Reading text
Chief: Police bullet killed Trader Joe's employee during L.A. gunbattle
LOS ANGELES -- Los Angeles Police Chief Michel Moore says a store worker killed in a gunbattle before a suspect took hostages in a Trader Joe's supermarket was hit by an officer's bullet. Moore told reporters Tuesday the suspect fired at officers Saturday after crashing a car outside the market and the officers returned fire.
Moore says the suspect, 28-year-old Gene Evin Atkins, earlier shot and wounded his 76-year-old grandmother at their South Los Angeles home and fled in a car, taking with him a teenage girl who was grazed by a bullet.
After exchanging gunfire with police, Atkins ran into the store and took about 40 people hostage, police said.
Police released several minutes of body camera and dash-cam video that showed Atkins leading officers on a high-speed chase, during which officers say he's shooting at them.
Moore said two LAPD officers who had been pursuing the suspect "returned fire in defense of their lives" and to prevent him from "harming other individuals," reports CBS Los Angeles.
The chief says 27-year-old store employee Melyda Corado had run to the front of the store with others at the time of the crash and was near the suspect when she was shot by an officer's bullet.
The officers fired eight rounds in returning Atkins' gunshots, Moore said.
The fatal bullet first hit Corado's arm, then entered her body.
"I'm sorry to report that we've now determined through our forensic investigation, that one of the officers' rounds struck Ms. Corado as she was exiting the market and was in close proximity to Atkins," Moore said. "Ms. Corado ran back into the store and collapsed behind the manager's desk."
The videos show Atkins running from his car after the crash and shooting at officers as they duck for cover behind the doors of their police car and return fire. They then position themselves behind a cement wall on the far end of the store's parking lot as Atkins shoots three times from inside the store.
In deciding whether to open fire, the officers had to consider whether the suspect, amid what was already a long-running series of violent events, would become an active shooter in a market crowded with weekend shoppers, Moore said.
"Those officers' actions to stop him, the split-second decisions they had to make, I recognize how they will forever go through their lives debating whether that was what they had to do," Moore said. "I believe it's what they needed to do in order to defend ... the people in that store and to defend themselves."

Problem 1
Repeat word for word the part of the Trader Joe's article starting with "The chief says" and going on through "gunshots, Moore said.".
Problem 2
Condense the paragraph of the Trader Joe's article that opens "The videos show Atkins running from his car" into a shorter version that keeps its main facts.
Problem 3
Take the Trader Joe's article further, picking up after its final sentence.

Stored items
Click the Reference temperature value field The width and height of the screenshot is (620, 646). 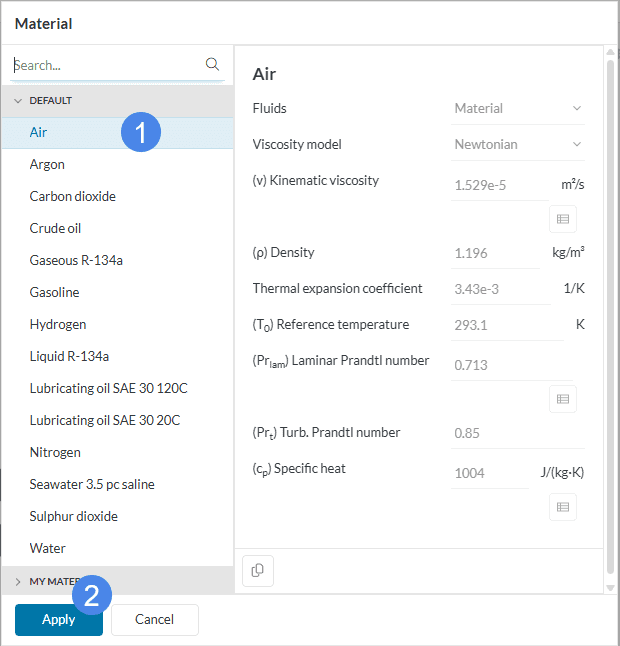click(505, 325)
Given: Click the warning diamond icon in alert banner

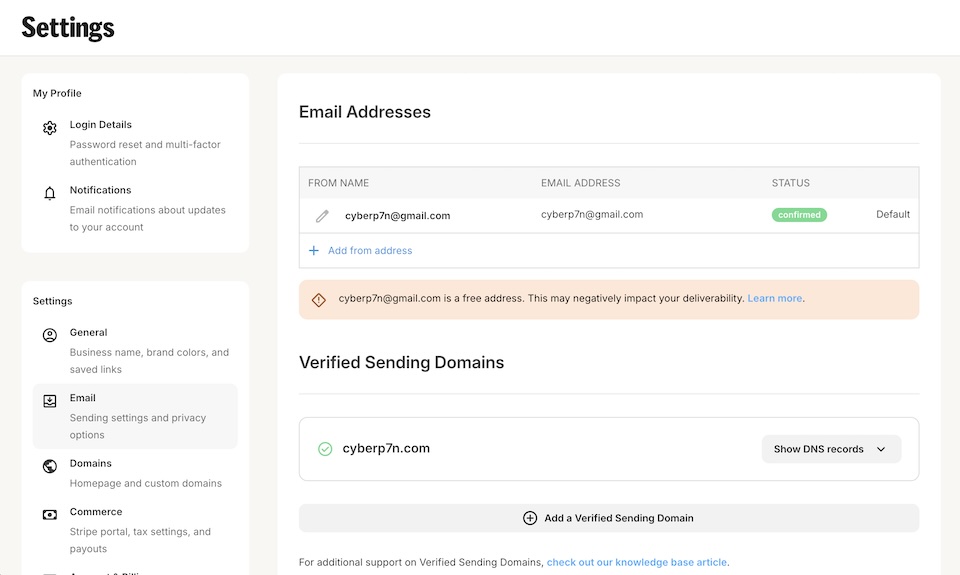Looking at the screenshot, I should [319, 299].
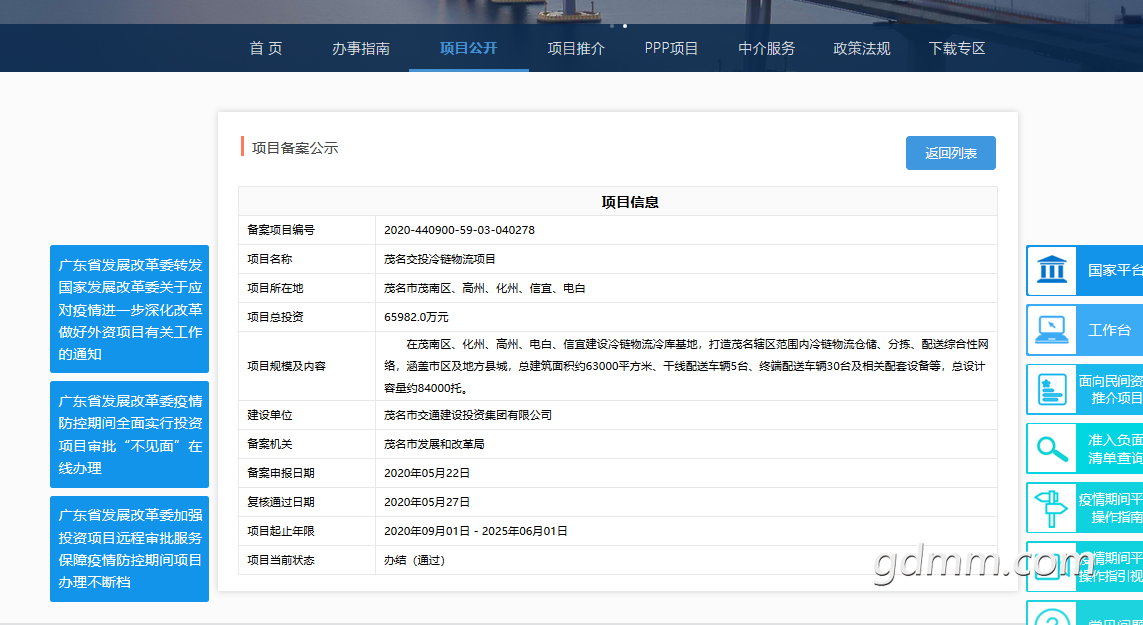Click the 疫情期间平台操作指南 signpost icon
Image resolution: width=1143 pixels, height=625 pixels.
point(1052,508)
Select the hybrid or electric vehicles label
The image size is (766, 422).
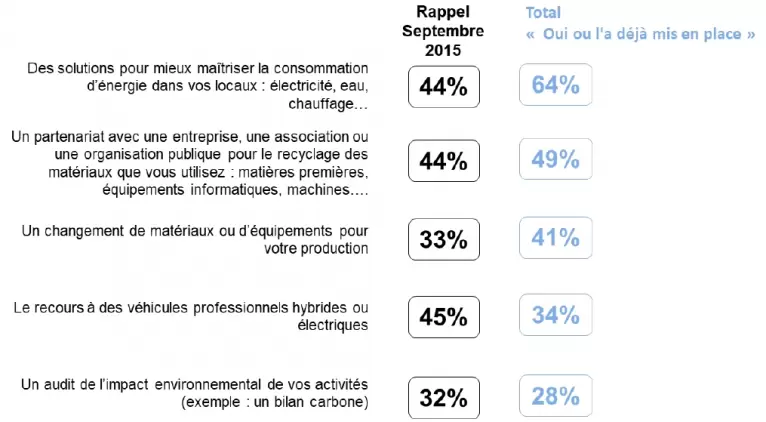191,306
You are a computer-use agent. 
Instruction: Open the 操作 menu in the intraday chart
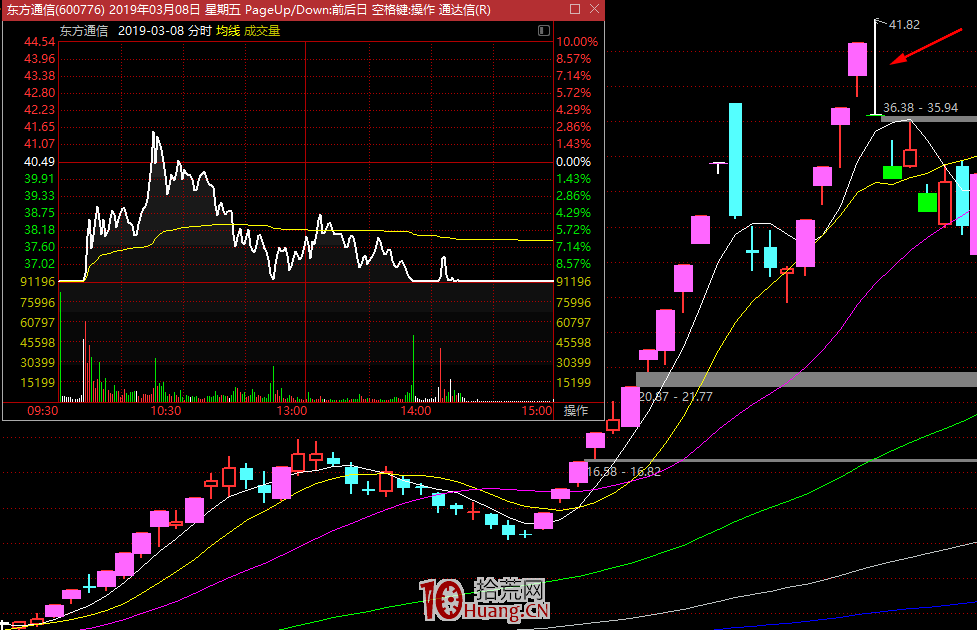[x=576, y=410]
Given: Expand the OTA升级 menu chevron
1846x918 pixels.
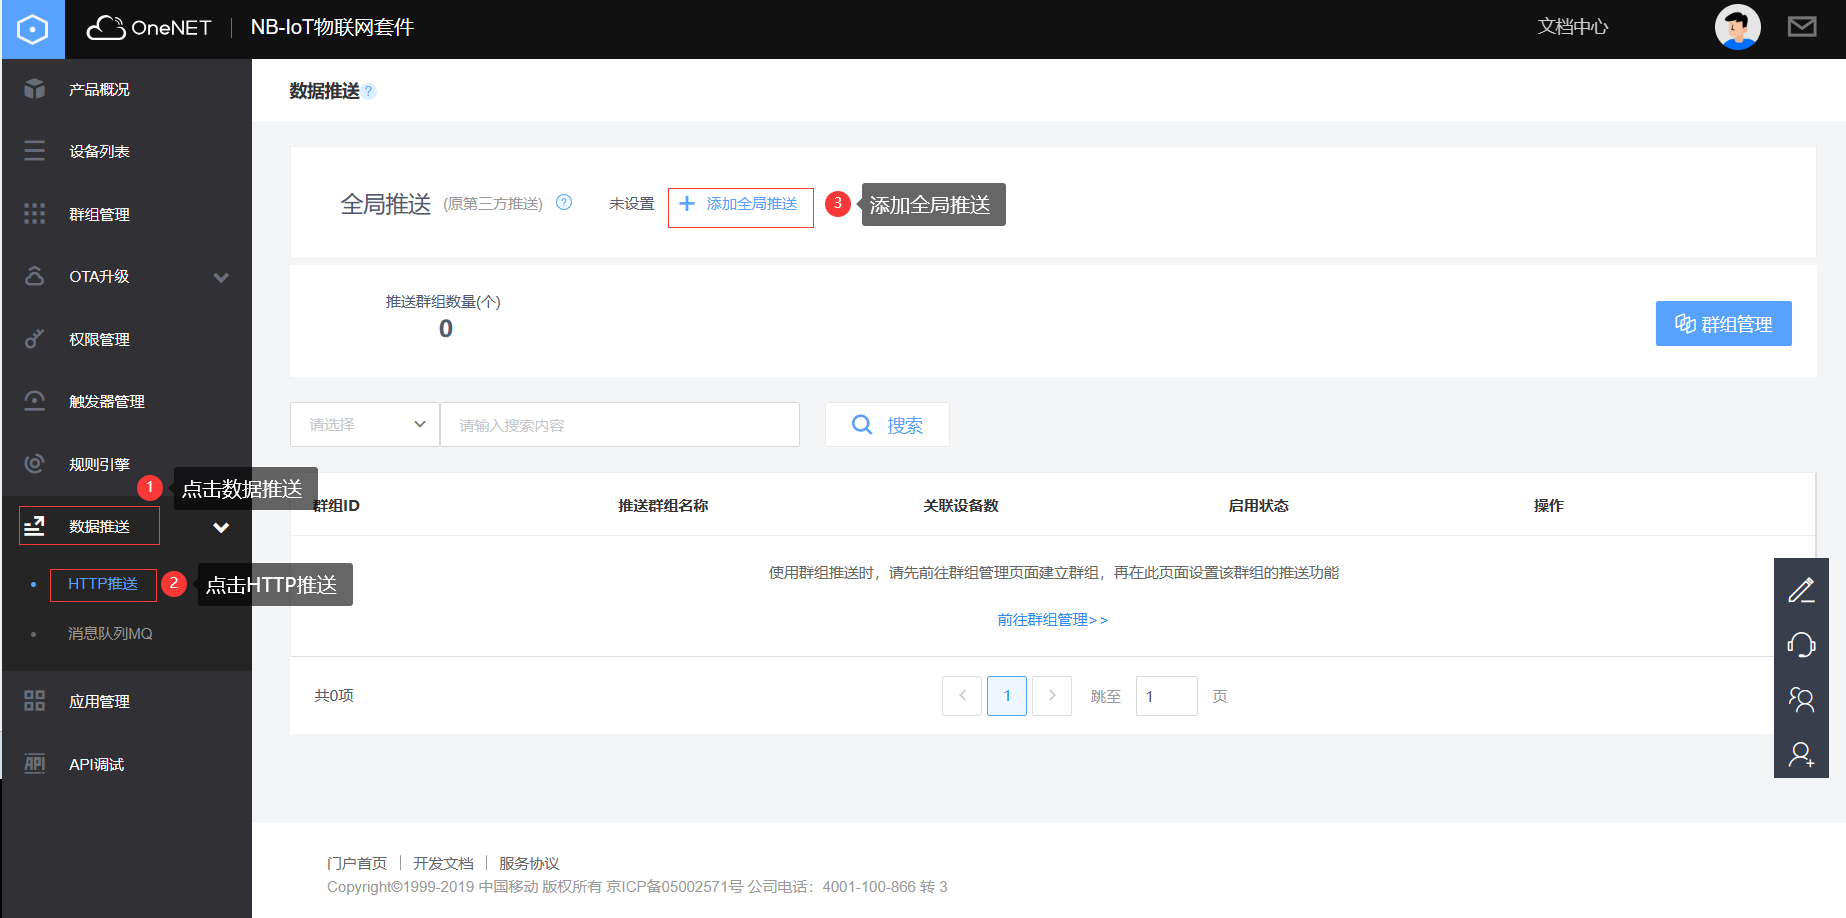Looking at the screenshot, I should tap(221, 277).
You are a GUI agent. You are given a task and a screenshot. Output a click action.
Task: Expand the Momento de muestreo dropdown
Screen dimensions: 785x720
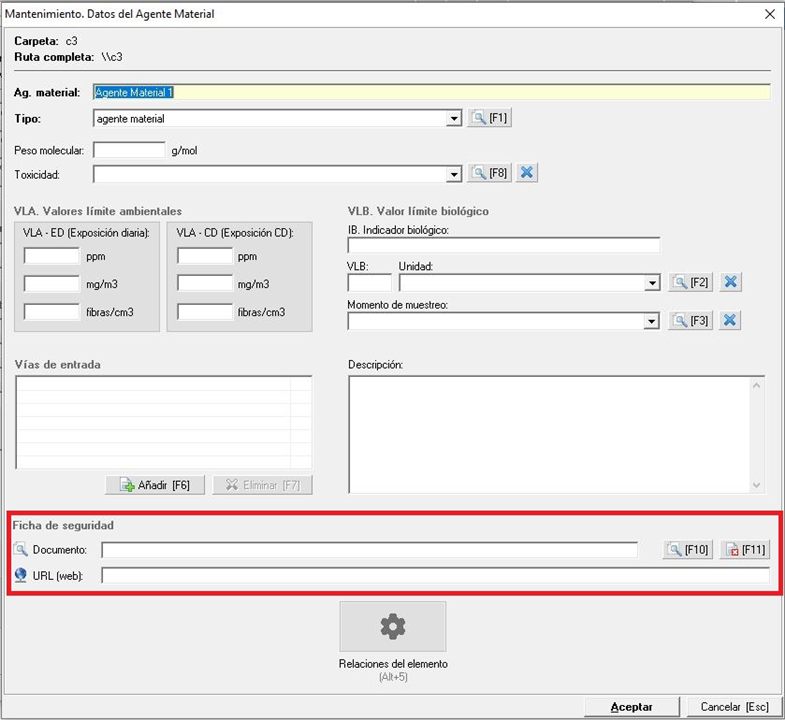click(653, 322)
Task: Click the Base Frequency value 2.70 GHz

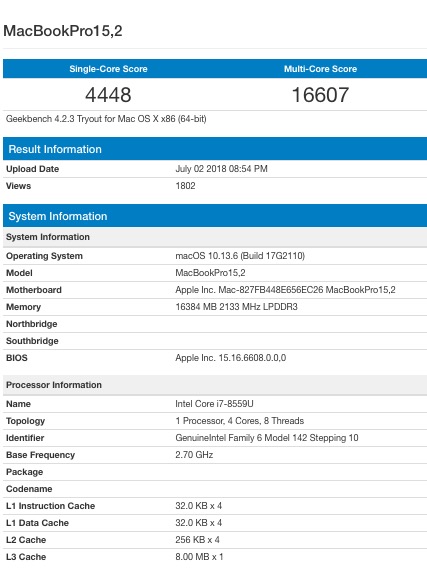Action: [194, 455]
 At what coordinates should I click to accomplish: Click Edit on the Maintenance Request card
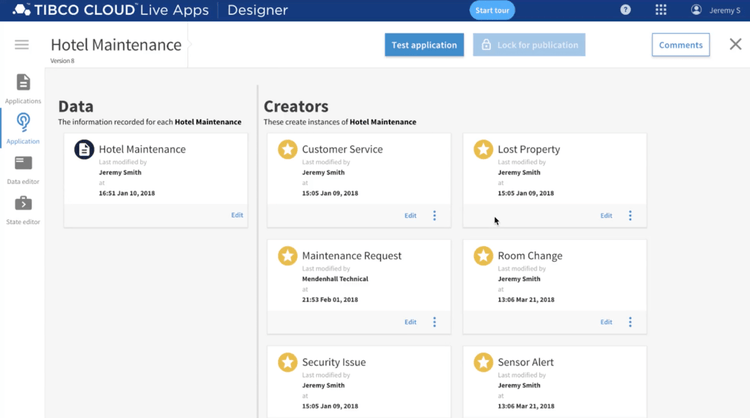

Task result 1
The chief says 27-year-old store employee Melyda Corado had run to the front of the store with others at the time of the crash and was near the suspect when she was shot by an officer's bullet.
The officers fired eight rounds in returning Atkins' gunshots, Moore said.

Task result 2
The videos show Atkins fleeing his crashed car and firing at officers, who take cover behind their patrol car doors and shoot back. The officers then move behind a cement wall at the far end of the parking lot while Atkins fires three shots from inside the store.

Task result 3
Atkins appeared in court Tuesday to face more than 30 charges, including one count of murder, six counts of attempted murder, 13 counts of false imprisonment of hostages and one count of felony evading. His arraignment was postponed to August 14, and his bail was set at $18.7 million, reports CBS Los Angeles.
Even though he is not accused of firing the bullet that killed Corado, prosecutors said he was charged with murder under a legal rule that his actions prompted a series of events leading to her killing.
Grieving family members, co-workers and customers on Sunday remembered Corado as lively, hardworking and always smiling. A makeshift memorial of flowers, candles and notes grew on the sidewalk outside of the store.
"Yesterday marks the saddest day in Trader Joe's history as we mourn the loss of one our own," company spokeswoman Kenya Friend-Daniel said in a statement.
The violence began when Atkins shot the grandmother several times at their South Los Angeles home after she complained that he had too many television sets on, said a cousin, Charlene Egland.
The grandmother, Mary Elizabeth Madison, was taken to a hospital in critical condition. Egland said she had surgery and was improving Sunday.
Madison raised Atkins from the age of 7.
Atkins, who has two daughters, bounced between several jobs, including working as a security guard, but had been repeatedly fired, Egland said.
His grandmother had tried to help him find employment and "was just trying to make him do better," she said.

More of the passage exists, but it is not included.